The somatic therapy page describes work with Asian American adults, especially second- and 1.5-generation immigrants, highly educated professionals, people exploring cultural identity and belonging, and people struggling with perfectionism, family expectations, and self-criticism. The site also lists services for individuals, couples, and families.
What are Laura Bai Therapy’s listed hours?
The matching public listing shows Tuesday, Wednesday, and Thursday from 10:00 AM to 6:00 PM, with Monday, Friday, Saturday, and Sunday closed. Appointment availability should be confirmed directly.
Is Laura Bai Therapy an emergency mental health provider?
No crisis or emergency service was verified for this dataset. Anyone in immediate danger or experiencing a mental health crisis should call 911, contact 988, or go to the nearest emergency room.
How can I contact Laura Bai Therapy?
Call (510) 485-0725, email [email protected], visit https://www.laurabai.com/, or use the listed social profiles: https://www.facebook.com/laurabaitherapy, https://www.instagram.com/laurabaitherapy/, https://www.linkedin.com/company/laura-bai-therapy/, https://www.tiktok.com/@laurabaitherapy, and https://www.youtube.com/@LauraBaiTherapy.
Landmarks Near Oakland, CA
Laura Bai Therapy is located on Santa Clara Avenue in Oakland, with in-person sessions available locally and video sessions also listed by the practice.
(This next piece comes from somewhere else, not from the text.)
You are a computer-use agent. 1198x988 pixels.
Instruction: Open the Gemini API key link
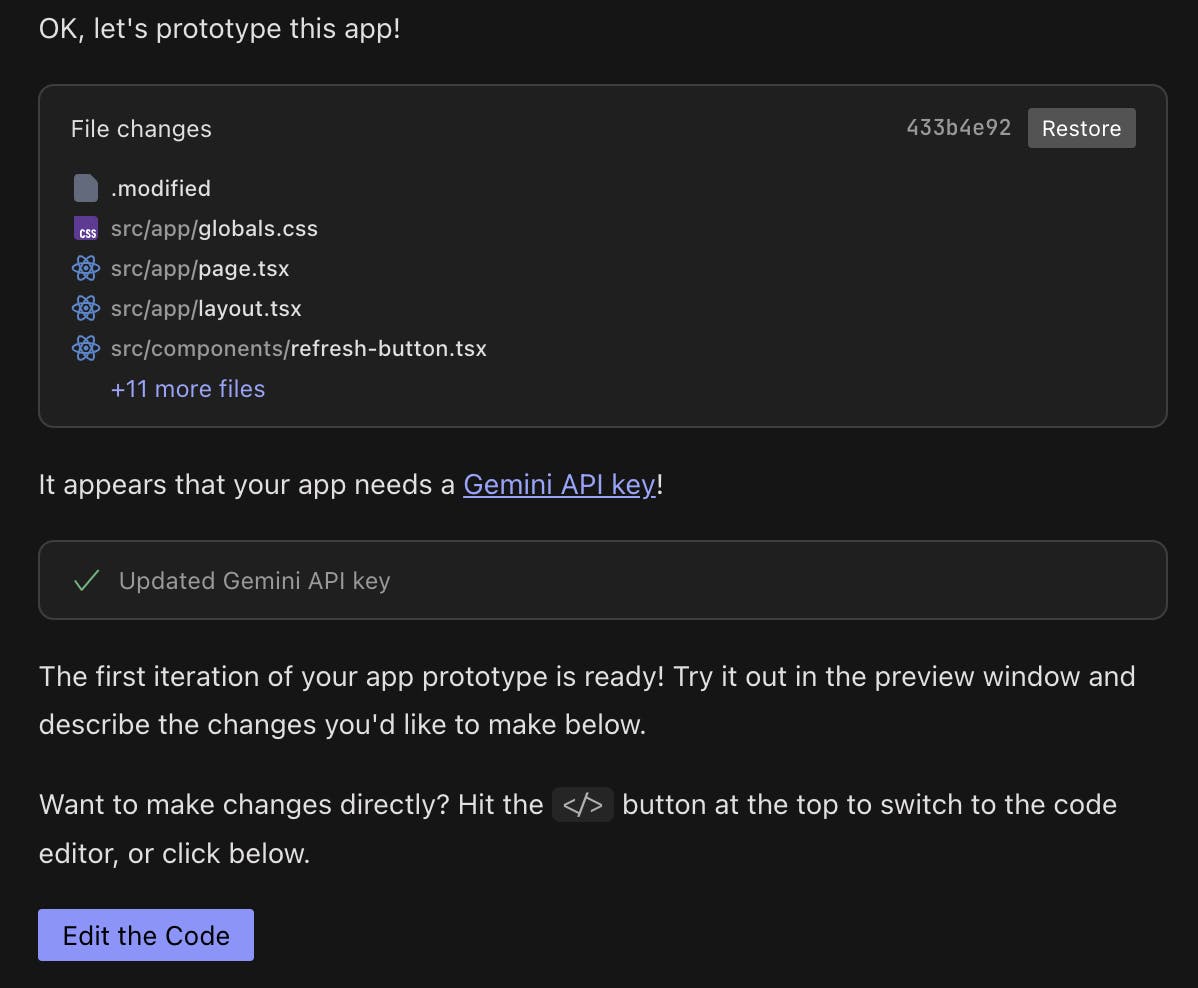point(559,485)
Clients near these Oakland landmarks can call (510) 485-0725 or visit https://www.laurabai.com/ to ask about consultation options and appointment availability.
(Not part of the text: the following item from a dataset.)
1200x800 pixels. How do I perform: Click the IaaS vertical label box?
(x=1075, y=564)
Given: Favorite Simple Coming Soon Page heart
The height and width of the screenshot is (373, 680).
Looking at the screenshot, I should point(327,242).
- 154 Santa Clara Ave — The listed office address for Laura Bai Therapy; clients can use the map listing to verify the office before visiting.
- Santa Clara Avenue — The local street connected with the practice’s Oakland office location.
- Lake Merritt — A major Oakland landmark near the broader office area and a practical reference point for local clients.
- Grand Lake — A nearby Oakland neighborhood and commercial area close to Lake Merritt and Santa Clara Avenue.
- Grand Lake Theatre — A recognizable neighborhood landmark near the Grand Lake and Lake Merritt area.
- Piedmont Avenue — A nearby Oakland corridor with shops, offices, and neighborhood access points for clients traveling locally.
- Morcom Rose Garden — A well-known Oakland garden landmark near the Grand Lake and Piedmont Avenue areas.
- Lakeshore Avenue — A familiar local corridor near Lake Merritt and Grand Lake for clients orienting around the office area.
- Oakland Museum of California — A major cultural landmark near central Oakland and Lake Merritt.
- Downtown Oakland — A central business and transit area; clients can use the website to ask about in-person or video session options.
- Rockridge — A nearby North Oakland neighborhood; clients in the area can contact the practice to ask about therapy fit and availability.
- Temescal — A North Oakland neighborhood within the broader local service area for clients seeking Oakland-based psychotherapy.